■ **Your instructions**
Please count the lines in the material below that include "value". Reply with the number alone.

■ **Data**
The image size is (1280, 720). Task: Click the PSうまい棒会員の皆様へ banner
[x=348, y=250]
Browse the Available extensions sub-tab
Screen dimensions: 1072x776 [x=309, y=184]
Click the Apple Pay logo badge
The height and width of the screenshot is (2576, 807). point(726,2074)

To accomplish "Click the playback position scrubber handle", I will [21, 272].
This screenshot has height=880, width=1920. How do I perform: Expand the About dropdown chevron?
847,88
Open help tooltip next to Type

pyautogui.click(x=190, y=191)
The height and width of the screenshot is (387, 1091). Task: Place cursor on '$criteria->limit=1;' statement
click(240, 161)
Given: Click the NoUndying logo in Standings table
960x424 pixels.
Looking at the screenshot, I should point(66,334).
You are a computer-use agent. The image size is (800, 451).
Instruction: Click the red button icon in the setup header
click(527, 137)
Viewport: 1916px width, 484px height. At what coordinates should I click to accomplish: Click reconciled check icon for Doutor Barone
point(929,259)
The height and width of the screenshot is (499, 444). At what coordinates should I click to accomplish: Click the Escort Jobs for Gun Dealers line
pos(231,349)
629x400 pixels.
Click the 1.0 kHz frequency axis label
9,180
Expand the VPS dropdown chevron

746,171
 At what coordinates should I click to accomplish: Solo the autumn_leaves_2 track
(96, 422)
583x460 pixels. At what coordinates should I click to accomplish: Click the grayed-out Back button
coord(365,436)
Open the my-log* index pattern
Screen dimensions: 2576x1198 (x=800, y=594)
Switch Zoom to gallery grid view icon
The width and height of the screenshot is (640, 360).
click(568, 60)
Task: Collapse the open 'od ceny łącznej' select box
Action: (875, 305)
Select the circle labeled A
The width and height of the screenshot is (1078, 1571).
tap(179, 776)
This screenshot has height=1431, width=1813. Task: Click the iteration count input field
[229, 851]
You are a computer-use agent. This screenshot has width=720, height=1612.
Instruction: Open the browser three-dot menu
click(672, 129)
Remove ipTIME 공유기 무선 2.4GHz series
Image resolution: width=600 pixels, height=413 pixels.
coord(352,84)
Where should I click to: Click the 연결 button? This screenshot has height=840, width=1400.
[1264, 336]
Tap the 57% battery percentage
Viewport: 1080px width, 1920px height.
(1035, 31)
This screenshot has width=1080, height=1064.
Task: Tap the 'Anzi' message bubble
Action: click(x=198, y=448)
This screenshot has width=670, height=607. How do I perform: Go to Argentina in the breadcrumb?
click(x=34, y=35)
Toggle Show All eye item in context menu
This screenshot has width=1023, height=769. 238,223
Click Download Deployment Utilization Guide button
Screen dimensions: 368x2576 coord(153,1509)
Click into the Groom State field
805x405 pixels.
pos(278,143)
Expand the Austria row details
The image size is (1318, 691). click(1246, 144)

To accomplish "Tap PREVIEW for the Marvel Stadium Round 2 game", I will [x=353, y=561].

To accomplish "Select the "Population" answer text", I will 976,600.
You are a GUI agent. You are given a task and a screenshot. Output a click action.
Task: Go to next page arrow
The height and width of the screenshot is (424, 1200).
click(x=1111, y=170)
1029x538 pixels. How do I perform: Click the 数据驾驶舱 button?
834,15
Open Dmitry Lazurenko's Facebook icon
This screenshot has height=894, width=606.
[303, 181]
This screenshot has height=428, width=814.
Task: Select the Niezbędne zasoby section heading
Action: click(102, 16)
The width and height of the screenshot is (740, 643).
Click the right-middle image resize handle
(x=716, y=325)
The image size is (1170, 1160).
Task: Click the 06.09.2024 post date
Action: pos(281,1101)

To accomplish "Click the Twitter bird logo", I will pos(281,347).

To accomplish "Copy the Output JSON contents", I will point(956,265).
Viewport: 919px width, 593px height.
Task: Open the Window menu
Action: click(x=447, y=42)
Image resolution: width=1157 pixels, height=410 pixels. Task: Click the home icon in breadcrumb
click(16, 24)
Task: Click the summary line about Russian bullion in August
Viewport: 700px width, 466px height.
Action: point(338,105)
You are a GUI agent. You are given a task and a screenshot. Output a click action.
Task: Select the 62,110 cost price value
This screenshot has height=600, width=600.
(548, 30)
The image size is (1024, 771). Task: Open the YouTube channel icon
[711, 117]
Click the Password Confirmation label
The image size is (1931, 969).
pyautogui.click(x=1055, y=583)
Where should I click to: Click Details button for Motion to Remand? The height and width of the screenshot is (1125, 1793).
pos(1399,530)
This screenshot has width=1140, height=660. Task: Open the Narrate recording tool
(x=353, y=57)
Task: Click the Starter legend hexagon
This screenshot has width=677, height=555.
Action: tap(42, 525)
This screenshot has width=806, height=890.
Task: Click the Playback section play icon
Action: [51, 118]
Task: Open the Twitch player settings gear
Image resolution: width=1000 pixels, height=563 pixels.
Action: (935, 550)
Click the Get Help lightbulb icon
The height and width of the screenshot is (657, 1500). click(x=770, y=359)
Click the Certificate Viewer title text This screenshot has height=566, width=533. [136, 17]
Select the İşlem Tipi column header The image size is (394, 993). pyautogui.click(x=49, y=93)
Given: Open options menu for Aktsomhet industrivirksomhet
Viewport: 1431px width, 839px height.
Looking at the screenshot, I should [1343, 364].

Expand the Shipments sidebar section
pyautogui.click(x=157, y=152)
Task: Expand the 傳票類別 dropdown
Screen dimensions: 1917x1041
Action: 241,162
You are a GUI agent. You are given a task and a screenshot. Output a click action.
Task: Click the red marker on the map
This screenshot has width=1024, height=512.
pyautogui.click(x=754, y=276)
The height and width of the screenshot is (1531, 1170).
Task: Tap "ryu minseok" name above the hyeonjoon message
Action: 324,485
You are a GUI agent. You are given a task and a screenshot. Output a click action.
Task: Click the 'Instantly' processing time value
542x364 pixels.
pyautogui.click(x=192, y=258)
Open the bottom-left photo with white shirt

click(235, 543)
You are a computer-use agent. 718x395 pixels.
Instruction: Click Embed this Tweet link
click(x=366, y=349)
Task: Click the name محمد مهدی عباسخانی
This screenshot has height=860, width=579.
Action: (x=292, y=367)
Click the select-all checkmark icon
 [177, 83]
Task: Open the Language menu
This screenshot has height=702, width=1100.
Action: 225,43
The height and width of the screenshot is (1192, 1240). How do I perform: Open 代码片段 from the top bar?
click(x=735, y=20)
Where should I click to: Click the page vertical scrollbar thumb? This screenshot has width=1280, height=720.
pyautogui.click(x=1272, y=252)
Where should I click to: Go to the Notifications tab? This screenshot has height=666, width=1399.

■ **Response area**
2